I hope and pray none of you are planning on seeing Sin City: A Dame to Kill For this weekend just to see the announced teaser trailer for Quentin Tarantino‘s next movie The Hateful Eight. No, that has nothing to do with the quality of Sin City, which I saw last night and my review will be coming shortly, but everything to do with the idea of spending money on a movie ticket to see the trailer for a movie that hasn’t even started filming. How much are you going to get out of that anyway? Well, Collider (via The Playlist) has a description of said trailer and the answer is… not much:
As for the trailer, it contains no footage. It opens on snow dunes, a western-style ballad with titles about strangers being stranded in a blizzard, but “They soon discovered they shared a deadly connection” (blood spatters on titles). The western ballad begins to rock (I can’t identify the song) as the title comes up “The New Film by Quentin Tarantino”; then it lists the Hateful Eight:
- Major Marquis Warren: “The Bounty Hunter”
- John Ruth: “The Hangman”
- Daisy Domergue: “The Prisoner”
- Chris Mannix: “The Sheriff”
- Bob: “The Mexican”
- Oswald Mobray: “The Little Man”
- Joe Gage: “The Cow Puncher”
- General Sandy Smithers: “The Confederate”

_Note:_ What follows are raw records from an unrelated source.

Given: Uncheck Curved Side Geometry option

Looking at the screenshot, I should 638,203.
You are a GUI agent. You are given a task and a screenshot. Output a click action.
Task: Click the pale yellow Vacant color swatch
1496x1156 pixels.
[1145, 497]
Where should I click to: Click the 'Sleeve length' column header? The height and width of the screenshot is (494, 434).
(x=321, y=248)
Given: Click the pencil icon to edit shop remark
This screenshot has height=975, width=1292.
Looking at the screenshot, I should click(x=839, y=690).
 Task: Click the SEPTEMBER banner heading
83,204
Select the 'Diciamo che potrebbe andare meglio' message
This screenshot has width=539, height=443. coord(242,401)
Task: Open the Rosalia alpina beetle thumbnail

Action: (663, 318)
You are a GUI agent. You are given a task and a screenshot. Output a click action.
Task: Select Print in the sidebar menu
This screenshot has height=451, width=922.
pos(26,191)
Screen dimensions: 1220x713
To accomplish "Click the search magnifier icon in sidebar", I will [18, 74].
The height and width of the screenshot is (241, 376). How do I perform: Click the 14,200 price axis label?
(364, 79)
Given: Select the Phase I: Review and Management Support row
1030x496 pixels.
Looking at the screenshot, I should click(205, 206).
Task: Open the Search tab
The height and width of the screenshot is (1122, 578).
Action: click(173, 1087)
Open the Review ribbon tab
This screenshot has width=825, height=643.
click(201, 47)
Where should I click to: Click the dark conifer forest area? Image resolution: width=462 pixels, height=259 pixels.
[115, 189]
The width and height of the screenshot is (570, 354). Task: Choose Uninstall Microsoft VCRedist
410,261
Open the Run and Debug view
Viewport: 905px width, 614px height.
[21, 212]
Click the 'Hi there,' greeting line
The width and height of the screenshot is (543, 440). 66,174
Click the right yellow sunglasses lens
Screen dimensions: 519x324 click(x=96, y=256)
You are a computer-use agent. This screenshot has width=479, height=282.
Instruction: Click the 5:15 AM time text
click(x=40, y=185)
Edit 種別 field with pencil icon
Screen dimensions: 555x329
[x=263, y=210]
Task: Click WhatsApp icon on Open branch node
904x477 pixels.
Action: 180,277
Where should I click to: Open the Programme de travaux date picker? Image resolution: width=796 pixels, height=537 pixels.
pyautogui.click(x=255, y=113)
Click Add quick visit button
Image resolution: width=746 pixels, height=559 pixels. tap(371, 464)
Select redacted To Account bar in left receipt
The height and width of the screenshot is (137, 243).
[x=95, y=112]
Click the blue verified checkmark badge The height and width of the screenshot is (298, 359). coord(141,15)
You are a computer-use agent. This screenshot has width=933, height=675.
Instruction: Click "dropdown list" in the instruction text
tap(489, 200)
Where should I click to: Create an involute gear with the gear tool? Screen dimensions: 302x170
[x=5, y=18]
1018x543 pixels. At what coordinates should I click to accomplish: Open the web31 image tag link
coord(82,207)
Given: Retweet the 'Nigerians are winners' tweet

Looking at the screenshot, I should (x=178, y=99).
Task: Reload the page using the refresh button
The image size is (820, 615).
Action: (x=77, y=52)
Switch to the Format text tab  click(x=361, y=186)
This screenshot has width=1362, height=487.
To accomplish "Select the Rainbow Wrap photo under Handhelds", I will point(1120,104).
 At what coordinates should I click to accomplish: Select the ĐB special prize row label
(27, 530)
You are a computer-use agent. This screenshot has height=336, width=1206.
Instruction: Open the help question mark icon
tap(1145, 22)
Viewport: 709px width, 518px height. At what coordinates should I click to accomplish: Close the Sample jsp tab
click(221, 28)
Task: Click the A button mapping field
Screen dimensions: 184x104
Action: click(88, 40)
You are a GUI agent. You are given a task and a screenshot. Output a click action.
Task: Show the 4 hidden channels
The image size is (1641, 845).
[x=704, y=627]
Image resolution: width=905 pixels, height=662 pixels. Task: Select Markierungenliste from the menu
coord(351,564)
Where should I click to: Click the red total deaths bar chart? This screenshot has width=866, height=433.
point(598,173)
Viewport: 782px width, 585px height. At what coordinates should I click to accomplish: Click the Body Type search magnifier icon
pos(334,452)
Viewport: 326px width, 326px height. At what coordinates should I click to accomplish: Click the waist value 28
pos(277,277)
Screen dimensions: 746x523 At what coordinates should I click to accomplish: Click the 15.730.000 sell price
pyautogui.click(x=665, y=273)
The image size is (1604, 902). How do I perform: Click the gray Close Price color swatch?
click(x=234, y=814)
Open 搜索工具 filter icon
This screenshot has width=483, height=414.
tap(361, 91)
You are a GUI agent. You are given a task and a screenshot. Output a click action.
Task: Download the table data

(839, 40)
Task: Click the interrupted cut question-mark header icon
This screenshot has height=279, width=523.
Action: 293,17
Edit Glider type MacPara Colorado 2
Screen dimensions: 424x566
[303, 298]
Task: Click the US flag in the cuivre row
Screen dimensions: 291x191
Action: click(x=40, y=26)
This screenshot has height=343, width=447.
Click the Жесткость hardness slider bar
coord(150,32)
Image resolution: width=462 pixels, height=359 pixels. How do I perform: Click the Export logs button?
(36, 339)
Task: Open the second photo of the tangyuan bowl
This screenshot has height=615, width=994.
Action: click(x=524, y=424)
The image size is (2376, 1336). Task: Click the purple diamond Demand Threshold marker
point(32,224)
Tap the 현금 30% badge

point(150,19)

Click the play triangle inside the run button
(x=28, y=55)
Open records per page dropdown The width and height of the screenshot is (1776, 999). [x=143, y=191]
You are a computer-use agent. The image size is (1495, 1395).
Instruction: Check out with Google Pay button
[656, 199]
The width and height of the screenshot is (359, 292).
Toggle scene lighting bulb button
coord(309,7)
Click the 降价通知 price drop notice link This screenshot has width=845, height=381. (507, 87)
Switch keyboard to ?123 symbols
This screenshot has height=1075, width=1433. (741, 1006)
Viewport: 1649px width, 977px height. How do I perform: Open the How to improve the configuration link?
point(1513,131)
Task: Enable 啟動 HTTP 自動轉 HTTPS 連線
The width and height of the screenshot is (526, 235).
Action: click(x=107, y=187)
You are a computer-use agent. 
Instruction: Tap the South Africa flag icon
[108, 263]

Then we see bloody numbers count up to “8″, which leads to “8 MAKES HATE”. Gunshots then shoot off “makes” then “hate” before the title turns to “The H8Ful Eight”. The music returns to a more classic western tune (there’s whistling), and puts up “From Academy Award Winner Quentin Tarantino”.
And then, the screen fills with “See It in Glorious 70mm {Super Cinemascope}”
Finally, the title “2015″ comes up, and fade to black. End trailer;
Marketing today has become ridiculous to the point I had to watch 45 minutes of a red carpet event before my screening of Sin City last night. If every screening was accompanied by such a prelude I would quit this job in an instant. It was torture, but for some reason I have to assume Dimension felt it was good marketing. Now they are enticing audiences with a trailer filled with text and sound effects in an effort to pad ticket sales.